(What needs to be done):
All of the entries below must be copied out exactly.

(Collected data):
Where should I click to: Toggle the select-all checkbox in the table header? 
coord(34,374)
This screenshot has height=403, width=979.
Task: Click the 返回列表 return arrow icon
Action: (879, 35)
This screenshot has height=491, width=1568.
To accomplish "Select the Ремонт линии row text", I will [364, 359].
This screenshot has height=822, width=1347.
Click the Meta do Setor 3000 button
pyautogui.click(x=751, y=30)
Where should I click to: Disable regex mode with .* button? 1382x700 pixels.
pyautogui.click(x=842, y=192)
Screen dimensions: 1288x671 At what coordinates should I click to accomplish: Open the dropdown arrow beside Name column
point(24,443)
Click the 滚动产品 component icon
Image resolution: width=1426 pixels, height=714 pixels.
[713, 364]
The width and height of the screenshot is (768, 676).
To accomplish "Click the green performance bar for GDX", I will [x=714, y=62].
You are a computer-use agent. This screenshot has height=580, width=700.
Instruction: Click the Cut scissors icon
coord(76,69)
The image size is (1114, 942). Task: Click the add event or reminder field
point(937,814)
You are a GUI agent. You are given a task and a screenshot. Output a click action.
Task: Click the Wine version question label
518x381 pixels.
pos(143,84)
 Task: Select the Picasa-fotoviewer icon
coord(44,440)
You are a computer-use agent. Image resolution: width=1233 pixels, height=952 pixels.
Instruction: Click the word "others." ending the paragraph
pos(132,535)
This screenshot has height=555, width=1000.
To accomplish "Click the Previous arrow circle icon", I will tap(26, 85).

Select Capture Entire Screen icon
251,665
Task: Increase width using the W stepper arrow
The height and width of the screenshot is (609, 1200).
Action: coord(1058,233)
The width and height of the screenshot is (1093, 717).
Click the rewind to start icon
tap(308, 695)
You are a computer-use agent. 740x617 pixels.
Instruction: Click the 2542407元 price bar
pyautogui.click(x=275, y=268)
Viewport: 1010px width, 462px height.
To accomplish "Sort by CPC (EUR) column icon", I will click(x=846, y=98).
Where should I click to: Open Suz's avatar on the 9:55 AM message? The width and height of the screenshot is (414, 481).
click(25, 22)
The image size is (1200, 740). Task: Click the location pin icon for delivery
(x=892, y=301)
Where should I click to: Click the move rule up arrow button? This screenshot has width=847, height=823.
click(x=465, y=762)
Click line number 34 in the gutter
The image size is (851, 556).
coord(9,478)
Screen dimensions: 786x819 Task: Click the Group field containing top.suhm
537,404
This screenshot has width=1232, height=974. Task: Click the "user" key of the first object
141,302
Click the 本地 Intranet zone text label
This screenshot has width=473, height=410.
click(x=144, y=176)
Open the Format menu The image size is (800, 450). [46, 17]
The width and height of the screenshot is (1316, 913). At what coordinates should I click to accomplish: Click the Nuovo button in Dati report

(Reply):
Where should I click to: Toggle the select-all checkbox in the table header? 
coord(34,374)
This screenshot has height=403, width=979.
Task: Click the 返回列表 return arrow icon
Action: (879, 35)
This screenshot has height=491, width=1568.
To accomplish "Select the Ремонт линии row text", I will [364, 359].
This screenshot has height=822, width=1347.
Click the Meta do Setor 3000 button
pyautogui.click(x=751, y=30)
Where should I click to: Disable regex mode with .* button? 1382x700 pixels.
pyautogui.click(x=842, y=192)
Screen dimensions: 1288x671 At what coordinates should I click to accomplish: Open the dropdown arrow beside Name column
point(24,443)
Click the 滚动产品 component icon
Image resolution: width=1426 pixels, height=714 pixels.
[713, 364]
The width and height of the screenshot is (768, 676).
To accomplish "Click the green performance bar for GDX", I will [x=714, y=62].
You are a computer-use agent. This screenshot has height=580, width=700.
Instruction: Click the Cut scissors icon
coord(76,69)
The image size is (1114, 942). Task: Click the add event or reminder field
point(937,814)
You are a GUI agent. You are given a task and a screenshot. Output a click action.
Task: Click the Wine version question label
518x381 pixels.
pos(143,84)
 Task: Select the Picasa-fotoviewer icon
coord(44,440)
You are a computer-use agent. Image resolution: width=1233 pixels, height=952 pixels.
Instruction: Click the word "others." ending the paragraph
pos(132,535)
This screenshot has height=555, width=1000.
To accomplish "Click the Previous arrow circle icon", I will tap(26, 85).

Select Capture Entire Screen icon
251,665
Task: Increase width using the W stepper arrow
The height and width of the screenshot is (609, 1200).
Action: coord(1058,233)
The width and height of the screenshot is (1093, 717).
Click the rewind to start icon
tap(308, 695)
You are a computer-use agent. 740x617 pixels.
Instruction: Click the 2542407元 price bar
pyautogui.click(x=275, y=268)
Viewport: 1010px width, 462px height.
To accomplish "Sort by CPC (EUR) column icon", I will click(x=846, y=98).
Where should I click to: Open Suz's avatar on the 9:55 AM message? The width and height of the screenshot is (414, 481).
click(25, 22)
The image size is (1200, 740). Task: Click the location pin icon for delivery
(x=892, y=301)
Where should I click to: Click the move rule up arrow button? This screenshot has width=847, height=823.
click(x=465, y=762)
Click line number 34 in the gutter
The image size is (851, 556).
coord(9,478)
Screen dimensions: 786x819 Task: Click the Group field containing top.suhm
537,404
This screenshot has width=1232, height=974. Task: Click the "user" key of the first object
141,302
Click the 本地 Intranet zone text label
This screenshot has width=473, height=410.
click(x=144, y=176)
Open the Format menu The image size is (800, 450). [46, 17]
The width and height of the screenshot is (1316, 913). At what coordinates should I click to accomplish: Click the Nuovo button in Dati report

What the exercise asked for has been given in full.